Komentar mereka berdua terus saja bersahut-sahutan masuk bergantian dari telinga kanan dan kiri Tya. Tya yang sudah bosan dan hendak membantah mendadak berhenti karena Yuga datang menghampiri.

"Tya, ikut saya sebentar. Kita ditunggu Mami buat fitting baju," kata Yuga singkat dengan tangan terulur untuk merangkul pundak Tya.

Sontak hal itu membuat dua makhluk di depannya ini jadi senyum-senyum sendiri sambil melirik Tya. Mau tak mau, Tya pun menurut saja dibawa keluar kantor oleh Yuga.

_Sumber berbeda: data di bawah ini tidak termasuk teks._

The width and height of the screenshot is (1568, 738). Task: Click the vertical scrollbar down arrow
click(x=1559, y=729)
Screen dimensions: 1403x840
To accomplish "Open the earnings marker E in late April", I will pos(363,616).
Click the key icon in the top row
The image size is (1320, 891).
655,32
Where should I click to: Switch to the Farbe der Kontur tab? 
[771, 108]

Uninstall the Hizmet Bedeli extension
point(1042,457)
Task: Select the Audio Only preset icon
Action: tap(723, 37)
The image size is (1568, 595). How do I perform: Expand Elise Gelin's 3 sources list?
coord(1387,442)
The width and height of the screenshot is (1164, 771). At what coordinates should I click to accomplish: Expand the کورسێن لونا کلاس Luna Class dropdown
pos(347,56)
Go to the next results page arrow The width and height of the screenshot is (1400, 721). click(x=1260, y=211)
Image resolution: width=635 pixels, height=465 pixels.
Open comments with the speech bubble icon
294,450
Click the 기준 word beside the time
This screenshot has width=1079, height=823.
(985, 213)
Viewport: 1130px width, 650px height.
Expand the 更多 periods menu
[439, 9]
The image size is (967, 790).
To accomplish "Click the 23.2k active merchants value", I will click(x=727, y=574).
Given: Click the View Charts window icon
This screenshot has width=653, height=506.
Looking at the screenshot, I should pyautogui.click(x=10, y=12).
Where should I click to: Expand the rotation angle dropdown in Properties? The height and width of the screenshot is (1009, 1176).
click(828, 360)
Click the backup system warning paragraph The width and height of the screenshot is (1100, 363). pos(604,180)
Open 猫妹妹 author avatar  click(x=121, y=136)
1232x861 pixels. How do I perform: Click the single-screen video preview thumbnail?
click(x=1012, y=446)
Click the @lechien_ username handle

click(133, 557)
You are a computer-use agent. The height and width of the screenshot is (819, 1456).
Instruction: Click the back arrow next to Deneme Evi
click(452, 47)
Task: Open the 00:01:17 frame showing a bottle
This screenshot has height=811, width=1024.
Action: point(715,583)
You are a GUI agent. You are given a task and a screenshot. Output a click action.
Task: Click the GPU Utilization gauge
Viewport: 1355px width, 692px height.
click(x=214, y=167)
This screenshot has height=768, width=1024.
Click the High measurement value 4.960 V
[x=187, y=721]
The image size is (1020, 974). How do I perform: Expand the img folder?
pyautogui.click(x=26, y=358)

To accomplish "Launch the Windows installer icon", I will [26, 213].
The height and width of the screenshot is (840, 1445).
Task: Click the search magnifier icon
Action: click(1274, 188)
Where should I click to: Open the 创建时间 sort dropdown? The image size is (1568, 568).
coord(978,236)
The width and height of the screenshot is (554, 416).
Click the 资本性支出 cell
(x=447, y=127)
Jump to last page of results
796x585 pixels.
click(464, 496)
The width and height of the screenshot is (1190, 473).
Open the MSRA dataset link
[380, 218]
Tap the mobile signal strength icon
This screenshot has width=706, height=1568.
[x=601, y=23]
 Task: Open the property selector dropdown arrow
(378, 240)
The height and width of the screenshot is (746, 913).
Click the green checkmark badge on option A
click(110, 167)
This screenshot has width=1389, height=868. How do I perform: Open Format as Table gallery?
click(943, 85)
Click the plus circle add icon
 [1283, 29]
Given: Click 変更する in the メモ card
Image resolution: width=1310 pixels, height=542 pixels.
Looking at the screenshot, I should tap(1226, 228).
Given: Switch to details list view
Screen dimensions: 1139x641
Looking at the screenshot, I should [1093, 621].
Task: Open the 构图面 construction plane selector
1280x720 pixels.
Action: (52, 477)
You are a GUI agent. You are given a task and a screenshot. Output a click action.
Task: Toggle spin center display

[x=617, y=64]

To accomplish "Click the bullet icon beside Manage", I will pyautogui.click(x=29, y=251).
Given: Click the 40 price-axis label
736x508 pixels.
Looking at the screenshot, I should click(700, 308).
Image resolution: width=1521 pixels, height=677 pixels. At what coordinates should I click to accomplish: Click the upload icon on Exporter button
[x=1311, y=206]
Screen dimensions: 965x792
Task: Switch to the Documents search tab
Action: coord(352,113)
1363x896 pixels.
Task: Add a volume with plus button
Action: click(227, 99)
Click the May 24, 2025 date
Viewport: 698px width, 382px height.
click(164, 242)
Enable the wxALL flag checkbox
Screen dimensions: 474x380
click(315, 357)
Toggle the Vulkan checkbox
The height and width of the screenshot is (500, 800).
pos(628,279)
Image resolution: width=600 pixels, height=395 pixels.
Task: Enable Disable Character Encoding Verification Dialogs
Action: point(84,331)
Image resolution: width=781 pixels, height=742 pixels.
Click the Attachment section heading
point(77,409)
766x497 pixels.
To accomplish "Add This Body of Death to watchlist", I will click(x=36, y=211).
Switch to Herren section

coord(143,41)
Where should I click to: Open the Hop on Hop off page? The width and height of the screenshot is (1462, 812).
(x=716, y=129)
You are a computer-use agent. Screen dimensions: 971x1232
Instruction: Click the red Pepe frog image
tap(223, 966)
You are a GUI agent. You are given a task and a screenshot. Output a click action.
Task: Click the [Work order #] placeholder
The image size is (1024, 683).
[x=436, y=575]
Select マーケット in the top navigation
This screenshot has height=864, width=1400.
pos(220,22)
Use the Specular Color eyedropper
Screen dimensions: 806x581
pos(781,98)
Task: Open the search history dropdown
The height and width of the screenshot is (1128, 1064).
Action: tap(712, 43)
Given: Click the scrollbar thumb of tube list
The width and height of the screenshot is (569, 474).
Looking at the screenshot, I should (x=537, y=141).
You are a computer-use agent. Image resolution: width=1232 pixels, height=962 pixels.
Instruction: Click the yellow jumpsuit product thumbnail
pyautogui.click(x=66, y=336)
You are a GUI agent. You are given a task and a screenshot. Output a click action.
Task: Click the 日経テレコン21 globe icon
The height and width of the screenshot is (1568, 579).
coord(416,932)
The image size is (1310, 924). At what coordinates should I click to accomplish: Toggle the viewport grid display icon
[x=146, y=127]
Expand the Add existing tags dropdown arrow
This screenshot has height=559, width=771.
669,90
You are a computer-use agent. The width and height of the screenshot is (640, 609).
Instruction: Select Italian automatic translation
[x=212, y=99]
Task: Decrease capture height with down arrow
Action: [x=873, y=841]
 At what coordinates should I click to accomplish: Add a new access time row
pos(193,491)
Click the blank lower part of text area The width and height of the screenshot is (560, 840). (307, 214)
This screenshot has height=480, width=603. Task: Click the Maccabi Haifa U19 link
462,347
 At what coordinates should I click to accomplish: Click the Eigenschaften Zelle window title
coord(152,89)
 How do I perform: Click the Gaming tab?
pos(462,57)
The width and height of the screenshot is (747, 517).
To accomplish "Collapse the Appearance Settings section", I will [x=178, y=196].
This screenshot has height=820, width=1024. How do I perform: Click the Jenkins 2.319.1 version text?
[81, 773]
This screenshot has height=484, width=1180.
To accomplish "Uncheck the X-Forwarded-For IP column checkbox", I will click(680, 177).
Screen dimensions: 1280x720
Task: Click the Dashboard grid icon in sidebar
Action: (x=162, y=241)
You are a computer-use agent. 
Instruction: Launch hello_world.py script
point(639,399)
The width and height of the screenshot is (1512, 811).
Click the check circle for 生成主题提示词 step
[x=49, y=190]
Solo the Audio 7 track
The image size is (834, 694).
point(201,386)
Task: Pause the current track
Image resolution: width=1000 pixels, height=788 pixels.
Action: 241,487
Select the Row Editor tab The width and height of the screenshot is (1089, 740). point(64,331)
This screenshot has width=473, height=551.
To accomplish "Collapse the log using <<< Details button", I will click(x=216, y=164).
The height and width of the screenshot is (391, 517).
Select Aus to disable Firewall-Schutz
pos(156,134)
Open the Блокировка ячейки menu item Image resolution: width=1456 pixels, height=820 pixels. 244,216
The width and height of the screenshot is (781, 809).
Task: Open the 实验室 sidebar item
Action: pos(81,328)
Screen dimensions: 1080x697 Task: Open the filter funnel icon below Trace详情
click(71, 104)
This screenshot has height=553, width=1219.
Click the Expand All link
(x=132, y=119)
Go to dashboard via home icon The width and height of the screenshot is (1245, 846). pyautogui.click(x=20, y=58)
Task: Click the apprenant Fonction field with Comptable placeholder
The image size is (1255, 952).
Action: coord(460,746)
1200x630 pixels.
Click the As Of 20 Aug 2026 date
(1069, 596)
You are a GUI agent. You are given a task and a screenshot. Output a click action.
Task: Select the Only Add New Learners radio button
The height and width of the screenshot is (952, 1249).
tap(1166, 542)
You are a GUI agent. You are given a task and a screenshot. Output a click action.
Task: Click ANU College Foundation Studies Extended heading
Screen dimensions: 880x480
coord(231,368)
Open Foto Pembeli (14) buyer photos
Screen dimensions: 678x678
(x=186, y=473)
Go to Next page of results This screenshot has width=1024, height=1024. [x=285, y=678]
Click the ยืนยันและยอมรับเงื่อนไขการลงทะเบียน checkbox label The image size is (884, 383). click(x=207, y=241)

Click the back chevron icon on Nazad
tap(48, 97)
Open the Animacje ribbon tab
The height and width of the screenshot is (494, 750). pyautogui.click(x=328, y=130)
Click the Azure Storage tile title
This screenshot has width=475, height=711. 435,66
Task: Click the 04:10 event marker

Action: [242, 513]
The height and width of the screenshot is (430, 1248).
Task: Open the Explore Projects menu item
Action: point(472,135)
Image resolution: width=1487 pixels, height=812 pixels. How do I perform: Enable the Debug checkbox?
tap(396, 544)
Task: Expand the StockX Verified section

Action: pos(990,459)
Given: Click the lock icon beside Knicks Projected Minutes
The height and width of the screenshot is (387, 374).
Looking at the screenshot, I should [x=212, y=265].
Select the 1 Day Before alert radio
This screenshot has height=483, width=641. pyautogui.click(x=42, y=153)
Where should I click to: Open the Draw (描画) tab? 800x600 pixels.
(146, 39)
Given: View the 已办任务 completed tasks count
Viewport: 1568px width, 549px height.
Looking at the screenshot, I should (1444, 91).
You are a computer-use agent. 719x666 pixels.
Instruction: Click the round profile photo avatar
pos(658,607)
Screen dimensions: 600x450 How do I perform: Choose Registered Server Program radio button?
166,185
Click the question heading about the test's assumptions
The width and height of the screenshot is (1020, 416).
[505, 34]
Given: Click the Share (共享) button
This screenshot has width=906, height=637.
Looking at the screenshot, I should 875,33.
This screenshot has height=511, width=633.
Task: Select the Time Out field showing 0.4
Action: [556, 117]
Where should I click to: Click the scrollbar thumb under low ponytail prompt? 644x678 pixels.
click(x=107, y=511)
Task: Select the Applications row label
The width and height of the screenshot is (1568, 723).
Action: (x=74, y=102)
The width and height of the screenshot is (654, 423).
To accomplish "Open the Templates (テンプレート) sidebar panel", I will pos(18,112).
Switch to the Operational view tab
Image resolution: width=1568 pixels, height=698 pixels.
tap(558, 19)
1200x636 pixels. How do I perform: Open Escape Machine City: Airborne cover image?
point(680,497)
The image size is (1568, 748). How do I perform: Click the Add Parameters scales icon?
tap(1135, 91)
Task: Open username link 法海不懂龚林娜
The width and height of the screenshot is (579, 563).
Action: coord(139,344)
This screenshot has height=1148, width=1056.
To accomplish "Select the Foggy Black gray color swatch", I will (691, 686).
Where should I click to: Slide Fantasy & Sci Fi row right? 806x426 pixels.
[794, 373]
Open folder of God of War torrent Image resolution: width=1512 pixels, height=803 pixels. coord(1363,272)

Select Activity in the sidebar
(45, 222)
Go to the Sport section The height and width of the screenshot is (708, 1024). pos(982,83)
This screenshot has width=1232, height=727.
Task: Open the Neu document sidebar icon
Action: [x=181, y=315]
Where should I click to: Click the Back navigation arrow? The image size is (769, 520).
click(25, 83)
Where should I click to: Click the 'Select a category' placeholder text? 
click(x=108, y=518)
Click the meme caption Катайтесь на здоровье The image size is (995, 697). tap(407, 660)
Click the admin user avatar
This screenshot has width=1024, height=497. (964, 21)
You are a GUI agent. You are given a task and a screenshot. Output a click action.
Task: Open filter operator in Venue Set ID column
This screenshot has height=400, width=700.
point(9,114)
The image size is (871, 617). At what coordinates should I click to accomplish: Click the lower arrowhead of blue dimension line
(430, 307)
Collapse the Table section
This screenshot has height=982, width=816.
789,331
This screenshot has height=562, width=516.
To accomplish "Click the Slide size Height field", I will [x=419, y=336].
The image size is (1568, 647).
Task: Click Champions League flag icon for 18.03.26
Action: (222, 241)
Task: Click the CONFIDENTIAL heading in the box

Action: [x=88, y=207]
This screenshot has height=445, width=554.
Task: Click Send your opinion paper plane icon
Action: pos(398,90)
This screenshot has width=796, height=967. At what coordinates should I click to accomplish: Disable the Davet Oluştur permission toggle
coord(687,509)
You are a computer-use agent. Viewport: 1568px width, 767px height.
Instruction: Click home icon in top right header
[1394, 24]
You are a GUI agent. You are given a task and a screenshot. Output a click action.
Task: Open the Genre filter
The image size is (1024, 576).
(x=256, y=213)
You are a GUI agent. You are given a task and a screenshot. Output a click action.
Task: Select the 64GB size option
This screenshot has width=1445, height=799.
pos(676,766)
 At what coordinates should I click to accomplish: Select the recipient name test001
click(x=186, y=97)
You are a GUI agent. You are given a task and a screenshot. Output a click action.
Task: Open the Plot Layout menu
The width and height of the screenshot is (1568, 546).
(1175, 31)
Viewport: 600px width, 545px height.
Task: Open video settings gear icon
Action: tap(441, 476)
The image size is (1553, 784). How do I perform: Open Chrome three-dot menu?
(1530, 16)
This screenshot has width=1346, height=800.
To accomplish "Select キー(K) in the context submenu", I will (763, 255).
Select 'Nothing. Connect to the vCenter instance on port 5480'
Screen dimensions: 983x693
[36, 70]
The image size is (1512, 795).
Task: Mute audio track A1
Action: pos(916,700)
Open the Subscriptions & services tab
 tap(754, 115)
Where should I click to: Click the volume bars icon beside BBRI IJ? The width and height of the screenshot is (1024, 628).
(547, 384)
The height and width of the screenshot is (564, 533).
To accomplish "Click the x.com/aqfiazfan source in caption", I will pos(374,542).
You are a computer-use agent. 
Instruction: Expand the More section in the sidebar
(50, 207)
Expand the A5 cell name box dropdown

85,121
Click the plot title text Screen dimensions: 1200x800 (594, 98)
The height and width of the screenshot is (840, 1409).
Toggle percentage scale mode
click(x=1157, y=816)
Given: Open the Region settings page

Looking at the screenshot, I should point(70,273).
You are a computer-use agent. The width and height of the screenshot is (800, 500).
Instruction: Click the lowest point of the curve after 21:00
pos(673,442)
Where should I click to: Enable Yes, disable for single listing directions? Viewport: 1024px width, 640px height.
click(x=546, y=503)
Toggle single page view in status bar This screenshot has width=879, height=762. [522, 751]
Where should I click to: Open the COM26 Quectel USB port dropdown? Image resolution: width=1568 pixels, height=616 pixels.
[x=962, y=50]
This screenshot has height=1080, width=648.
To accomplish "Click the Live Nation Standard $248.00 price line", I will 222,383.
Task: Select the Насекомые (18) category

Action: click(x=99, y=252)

Fitting baju. Kalimat itu membuat Tya sadar bahwa dia dan Yuga akan benar-benar menikah. Yuga sempat menerangkan secara singkat bahwa setelah fitting, mereka akan melakukan sesi foto untuk ditampilkan di video resepsi mereka. Foto ini berbeda dengan foto prewedding. Yuga sudah bilang dengan tegas kalau dia tidak mau melakukan prewedding photo shoot dengan Tya. Alasannya pada maminya, karena tidak punya waktu. Namun, sepertinya Tya tau, Yuga hanya tidak ingin berduaan bersama Tya dan berpose mesra terlalu sering. Kalau bisa menghindar, kenapa harus melakukannya?

Tya juga tidak protes. Suka-suka Yuga saja mau bagaimana. Di sini, dia hanya makmum.
Karena kebetulan fitting berjalan cepat, mereka melakukan sesi fotonya saat itu juga. Fotonya formal dan sedikit canggung karena Tya merasa agak kurang pede berhadapan dengan Yuga dalam balutan busana pengantin yang mewah. Beberapa kali fotografer menegurnya karena tidak kuasa menatap Yuga tepat di matanya.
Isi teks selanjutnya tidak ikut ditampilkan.